Crying in the Kitchen
This summer I was especially taken with the verses in Philippians where Paul declares, “I consider everything a loss compared to the surpassing greatness of knowing Christ Jesus my Lord, for whose sake I have lost all things. I consider them rubbish that I may gain Christ and be found in him.” My heart resonated. My soul cried, “Yes! Christ is all I need.” I made plans to simplify my life. I stopped buying clothes. I got more creative and made things I needed out of what I already had. My gaze was set on knowing “Christ and the power of his resurrection and the fellowship of sharing in his sufferings, becoming like him in death, and so, somehow, to attain to the resurrection from the dead.”
Then a new roommate moved in. This move required me to share my room, to consolidate, to get rid of stuff- lots of stuff. It is one thing to stop acquiring. It is another to “consider everything a loss,” to actually get rid of things. Don’t get me wrong, the move was my idea. This was part of knowing Christ- of going to a deeper place of community and identifying with our neighbors who have their whole families living in one room. But it turns out I like my stuff. I have pretty things. I have useful things. I have things I may need later. I have things that may come in handy some day for another life I am scheming. I have lots of stuff.

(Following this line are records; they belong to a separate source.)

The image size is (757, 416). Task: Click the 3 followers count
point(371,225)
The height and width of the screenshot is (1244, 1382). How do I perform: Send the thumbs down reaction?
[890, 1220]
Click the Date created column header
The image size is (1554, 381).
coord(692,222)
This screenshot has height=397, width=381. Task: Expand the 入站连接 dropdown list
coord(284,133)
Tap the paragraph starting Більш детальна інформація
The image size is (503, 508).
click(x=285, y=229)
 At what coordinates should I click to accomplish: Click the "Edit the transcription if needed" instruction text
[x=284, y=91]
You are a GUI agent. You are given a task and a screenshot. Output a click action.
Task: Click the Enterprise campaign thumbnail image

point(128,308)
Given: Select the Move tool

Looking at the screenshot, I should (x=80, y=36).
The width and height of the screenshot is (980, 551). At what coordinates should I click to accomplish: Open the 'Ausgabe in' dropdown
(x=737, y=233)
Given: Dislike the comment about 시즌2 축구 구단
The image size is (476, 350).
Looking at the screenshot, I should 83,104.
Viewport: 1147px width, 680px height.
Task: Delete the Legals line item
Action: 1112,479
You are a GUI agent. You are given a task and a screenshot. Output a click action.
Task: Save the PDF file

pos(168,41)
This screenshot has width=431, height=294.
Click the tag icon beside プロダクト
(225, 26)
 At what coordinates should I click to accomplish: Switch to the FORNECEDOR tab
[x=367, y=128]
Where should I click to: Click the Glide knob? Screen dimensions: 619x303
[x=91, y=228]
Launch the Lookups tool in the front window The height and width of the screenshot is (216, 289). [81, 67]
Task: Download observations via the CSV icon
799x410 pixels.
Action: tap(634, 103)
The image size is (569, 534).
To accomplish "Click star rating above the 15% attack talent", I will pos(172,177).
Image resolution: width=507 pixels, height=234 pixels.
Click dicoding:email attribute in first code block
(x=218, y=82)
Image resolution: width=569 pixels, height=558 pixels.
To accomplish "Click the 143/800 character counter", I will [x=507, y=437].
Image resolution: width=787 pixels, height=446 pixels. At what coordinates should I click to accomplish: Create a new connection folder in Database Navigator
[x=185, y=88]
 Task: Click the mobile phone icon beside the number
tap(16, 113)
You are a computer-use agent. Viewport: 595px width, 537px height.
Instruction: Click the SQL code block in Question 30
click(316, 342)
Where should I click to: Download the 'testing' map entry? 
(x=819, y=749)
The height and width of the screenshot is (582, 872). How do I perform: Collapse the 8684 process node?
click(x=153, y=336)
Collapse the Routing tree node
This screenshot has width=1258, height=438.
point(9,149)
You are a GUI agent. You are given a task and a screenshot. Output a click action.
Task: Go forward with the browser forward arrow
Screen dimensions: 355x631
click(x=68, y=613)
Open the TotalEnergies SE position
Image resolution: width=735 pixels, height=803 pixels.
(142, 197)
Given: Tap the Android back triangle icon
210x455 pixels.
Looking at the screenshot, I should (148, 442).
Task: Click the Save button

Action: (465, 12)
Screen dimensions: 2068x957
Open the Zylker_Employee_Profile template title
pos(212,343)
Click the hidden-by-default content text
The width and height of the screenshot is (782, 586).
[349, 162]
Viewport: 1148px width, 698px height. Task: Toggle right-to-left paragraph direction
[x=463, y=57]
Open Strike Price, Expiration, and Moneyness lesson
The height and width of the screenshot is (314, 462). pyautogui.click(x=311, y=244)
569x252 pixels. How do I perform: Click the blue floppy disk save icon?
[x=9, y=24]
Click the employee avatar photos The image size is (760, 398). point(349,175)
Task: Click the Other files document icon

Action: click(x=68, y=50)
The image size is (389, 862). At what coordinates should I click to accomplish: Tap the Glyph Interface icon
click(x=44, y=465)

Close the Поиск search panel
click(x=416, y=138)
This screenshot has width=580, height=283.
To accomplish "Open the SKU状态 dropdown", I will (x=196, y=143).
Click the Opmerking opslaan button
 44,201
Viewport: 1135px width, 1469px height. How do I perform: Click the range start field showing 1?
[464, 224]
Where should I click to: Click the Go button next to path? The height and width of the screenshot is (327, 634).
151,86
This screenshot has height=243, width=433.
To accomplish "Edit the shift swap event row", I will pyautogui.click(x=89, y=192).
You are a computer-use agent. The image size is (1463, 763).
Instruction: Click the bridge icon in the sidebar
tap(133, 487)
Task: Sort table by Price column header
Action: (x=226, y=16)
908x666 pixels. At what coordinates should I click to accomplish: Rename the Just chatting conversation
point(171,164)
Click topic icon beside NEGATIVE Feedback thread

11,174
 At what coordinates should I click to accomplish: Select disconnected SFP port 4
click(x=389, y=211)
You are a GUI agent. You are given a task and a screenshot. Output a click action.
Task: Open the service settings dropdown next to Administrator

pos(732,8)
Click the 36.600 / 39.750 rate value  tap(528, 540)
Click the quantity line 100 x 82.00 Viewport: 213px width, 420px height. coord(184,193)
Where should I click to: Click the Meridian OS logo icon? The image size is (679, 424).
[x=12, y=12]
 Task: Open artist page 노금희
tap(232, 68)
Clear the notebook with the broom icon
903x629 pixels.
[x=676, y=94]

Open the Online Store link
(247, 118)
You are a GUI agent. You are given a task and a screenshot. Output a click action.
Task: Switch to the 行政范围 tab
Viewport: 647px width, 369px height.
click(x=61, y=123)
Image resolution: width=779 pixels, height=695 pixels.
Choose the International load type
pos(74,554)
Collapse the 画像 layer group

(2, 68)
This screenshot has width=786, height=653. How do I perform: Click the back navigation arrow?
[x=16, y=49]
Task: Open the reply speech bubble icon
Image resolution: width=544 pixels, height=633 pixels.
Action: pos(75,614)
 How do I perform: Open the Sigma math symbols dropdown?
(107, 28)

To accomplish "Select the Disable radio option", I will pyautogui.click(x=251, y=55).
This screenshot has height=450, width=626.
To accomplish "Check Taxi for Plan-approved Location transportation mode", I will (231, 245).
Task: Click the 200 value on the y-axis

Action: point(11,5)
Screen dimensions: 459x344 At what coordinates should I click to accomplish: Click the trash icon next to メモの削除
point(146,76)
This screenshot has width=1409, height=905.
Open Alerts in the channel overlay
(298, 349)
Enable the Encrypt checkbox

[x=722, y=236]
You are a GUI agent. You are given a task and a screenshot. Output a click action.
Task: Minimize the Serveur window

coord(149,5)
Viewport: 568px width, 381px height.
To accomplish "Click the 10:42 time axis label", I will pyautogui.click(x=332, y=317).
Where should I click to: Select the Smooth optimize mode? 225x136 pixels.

So I moved the stuff from the closet to under the bed to another closet to a shelf. I boxed up the stuff. I took bits of it to the Goodwill. I sold pieces at a garage sale. I shuffled and sorted but I rarely let go. It feels like loss to let it go, even irresponsible. And yet this morning as I look around feeling cramped and needing to breathe, I wonder why I want this stuff. What is it about the stuff that makes me hang on? What is it about me that won’t consider it rubbish?
And it’s not just about the stuff. It’s about the space. My room is huge. The closet is big. There’s a lot of floor space and a sitting area and my queen bed. It is so big in fact that my new roommate moved her queen bed in the same room. Two queen beds. Two women. No more floor space. No more sitting area. There is simply no more space for all this stuff. There is no more space to store up for an imaginary life to come. There is no more space to throw things I don’t want to deal with. There is no more space to hide. Before the move, my roommates and I looked around the house, looked at each other and asked, “Where are we going to go to cry?” There is no more space to hide.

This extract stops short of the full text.